I was still a gay comedian/poet/performer/writer (I know. Could any word combination make less money? Even the career “trans actress” is more lucrative now). I had invested everything in my creative life and my destiny was tethered to it. I would die alone in some remote location (which, depending on how things worked out, would be a shack in the woods, me surviving on berries and rotted leaves, half insane, or, in a coastal Italian villa, tanned into a leather handbag, drinking sherry, obese and half insane).

While I was busy trying to express myself, I forgot to do crucial things for adulthood like set up a 401(k), find a partner, and become friends with Judd Apatow. I was a barnacled, bobbling buoy, anchored to one spot, in a churning ocean full of golden yachts.

Tonight I would go home and stare at my computer and type out something that I hoped, eventually, would make it into a story or a comedy sketch or a play or a monologue. But that would be hard because I was also a freelance writer, and that night I would need to drum up some pitches for magazines or websites that paid less and less for the same amount of work. And that would be hard because I would also go home and log onto Facebook and spend minutes reading everyone else’s posts about how happy and accomplished they were (“Look at my beautiful body, baby, boyfriend, and literary award!”). And that would be hard because I would also, eventually, log onto one of the 15 gay dating or hookup sites I belong to and converse with several different guys, flirting and sexting and maybe even meeting someone and trying to affirm something that I could never seem to grasp for longer than a night. I would do all of this, my thoughts and ambitions and emotions and desires spread as thin as oil on a baking sheet, and then I would slurk into sleep, wake up, and start all over again.

And now I was asked to donate sperm. To create a person. To be — whether I called myself this or not — a father. But I didn’t want a family. At least that’s what I had told myself. That would stop my so-called creative life.

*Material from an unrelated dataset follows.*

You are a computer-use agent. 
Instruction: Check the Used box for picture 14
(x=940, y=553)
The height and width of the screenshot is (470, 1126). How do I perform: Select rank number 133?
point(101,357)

But wait. Wasn’t I working so hard to have something, someone, I could hold onto and care for? What was this all for? Did I want a family? What do you want, Mike? Do you know what you want?

I was in Brooklyn, at 3 a.m., and I was unhappy. But I didn’t know I was unhappy because you rarely can diagnose yourself as unhappy when you are unhappy.

Now, here, four years later, writing this, it’s difficult for me to express how unhappy I was because I am afraid I will slip it on again, that unhappiness, like an old sweater hanging on the back of my chair. But somehow, as despondent and scrambled as I was, I ended up donating.

It was not easy. It was very complicated, and it affected me more than I expected it to affect me.

Jerking off in a cup for ten months: a spiritual path. Who knew.